Once it was noticed that power had been lost to the cluster, it was quickly restored. However, the damage had already been done in terms of operations within HiPerGator.
The systems affected by this incident were:
- HiPerGator-RV: Most functionality was lost
- HiPerGator 3.0: Many compute nodes lost power and subsequently the jobs running on them
- HiPerGator 2.0: Some compute nodes were affected, but most continued to run the jobs on them
- HiPerGator-AI: Very low impact. Affects seen were due to switches that this part of the cluster is connected to losing power.
- Open Science Grid CMS Storage: Partial loss of power on this system caused this filesystem to be inaccessible
Once UFRC staff were notified of the situation at around 8:00pm, the SLURM scheduler was paused so that no jobs would be issued while staff brought systems back online.

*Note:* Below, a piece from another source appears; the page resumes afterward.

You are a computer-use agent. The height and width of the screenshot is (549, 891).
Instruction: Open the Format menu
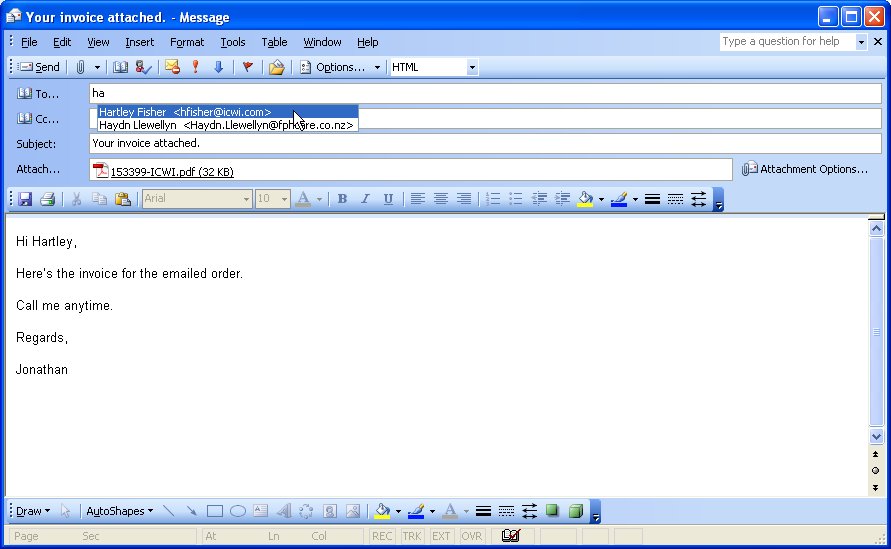186,42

The scheduler was paused for approximately 90 minutes. The cluster was restored to working order (with a couple of nodes still shutdown) by 10pm. The CMS storage system was returned to service around 10:30pm.
There are still a couple of nodes that are down, which is not unexpected. Whenever a large number of nodes are shutdown we expect one or two to have issues afterwards simply due to mechanical/electronic failure. These will be addressed but should not affect running jobs.